September 6, 2007 / 2:44 PM / 12 years ago

Climate talks will test U.S. resolve

BERLIN (Reuters) - A climate meeting in Washington later this month will show whether the United States is really serious about curbing greenhouse gas emissions after years of playing down the problem, Germany’s environment minister said.

Cars and trucks travel on a freeway in Los Angeles, California August 31, 2006 with the skyline of Los Angeles barely visible in background. A climate meeting in Washington later this month will show whether the United States is really serious about curbing greenhouse gas emissions after years of playing down the problem, Germany's environment minister said. REUTERS/Fred Prouser

In an interview with Reuters, Sigmar Gabriel welcomed President George W. Bush’s vow at a G8 summit in June to work with the United Nations to fight global warming, but said it was now time for Washington to take firmer steps.

“The United States has a chance with this meeting to bring itself back into the international talks on climate change, talks from which it has long been absent,” Gabriel said.

“Now it will become clear whether the United States is really interested in binding agreements on reducing CO2 emissions. If they are, then this (meeting) can make a positive contribution.”

The United States has not ratified the Kyoto Protocol, which binds 36 industrial nations to cutting greenhouse gases.

Bush, who says Kyoto would damage the U.S. economy and wrongly omits 2012 goals for developing nations, has instead invested more heavily than other nations in technologies such as hydrogen or less polluting coal.

The first phase of Kyoto ends in 2012 and its members hope to launch talks on a wider and more ambitious follow-up agreement at a December U.N. climate meeting in Bali, Indonesia.

Ahead of that conference, Bush has called a meeting of major emitting countries in Washington for September 27-28 to work out future cuts. It remains unclear how that meeting will play into the broader U.N. efforts.

Gabriel, a Social Democrat (SPD) who some see as a future chancellor candidate, welcomed conservative Chancellor Angela Merkel’s recent proposal to allot equal emissions rights to individuals as a means of reducing harmful polluting gases.

But he said Merkel’s plan, which foresees developing countries increasing their emissions per capita while industrialized nations cut theirs, would require more ambitious policies from developed countries to succeed.

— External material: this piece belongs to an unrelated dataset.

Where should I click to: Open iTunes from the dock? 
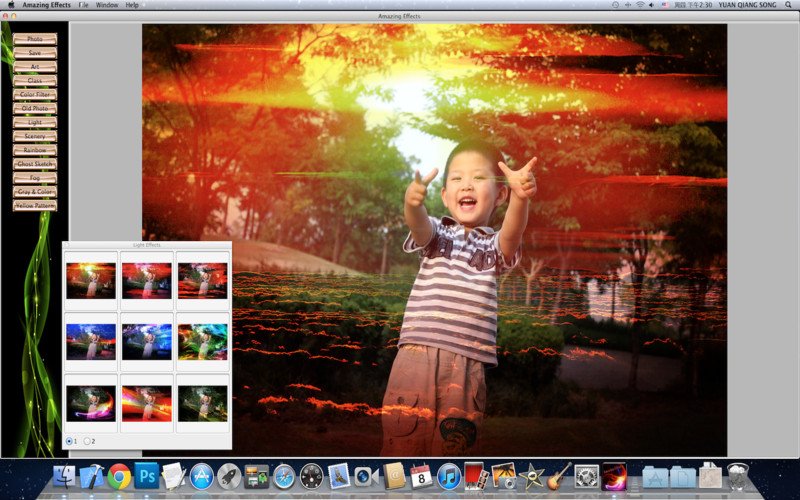coord(448,477)
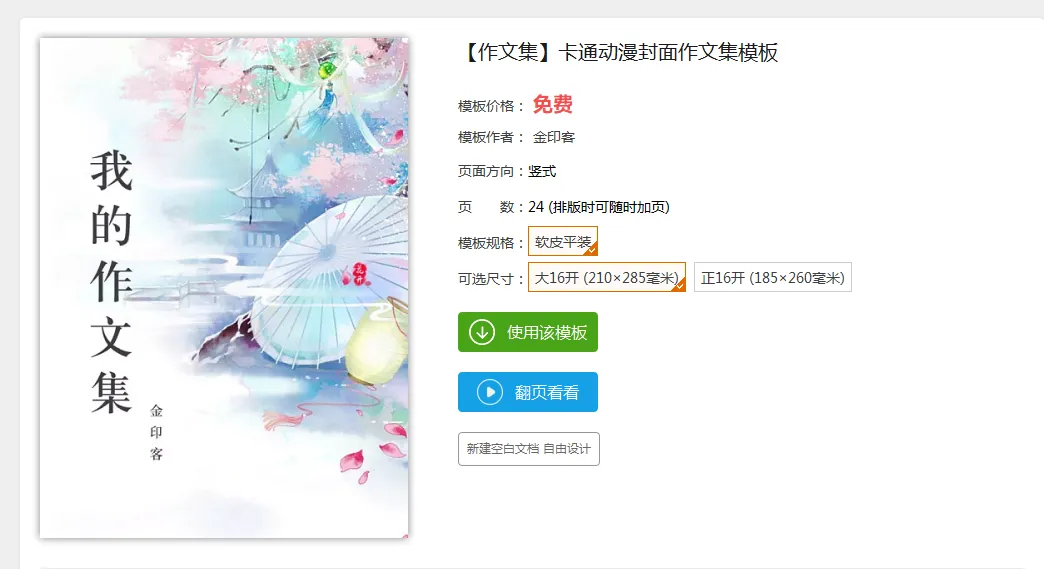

“If we want to ensure that the atmosphere is not over-burdened then the industrialized countries need to move faster in cutting emissions,” Gabriel said. “Above all it means that Germany and Europe have to sharpen their targets, that we need to be even more ambitious.”

Berlin agreed last month to a new package of energy saving measures that target public and private buildings, transport and households. Gabriel has called the package a “quantum leap” which would help reduce CO2 emissions by 36 percent by 2020 compared to 1990 levels.

He predicted that Merkel’s “per capita” proposal, made during her trip to China and Japan last week, would play an important role at the Bali conference.

“I am hoping for a clear mandate for climate negotiations (in Bali). Until now what we’ve had is a clear rejection of that,” Gabriel said.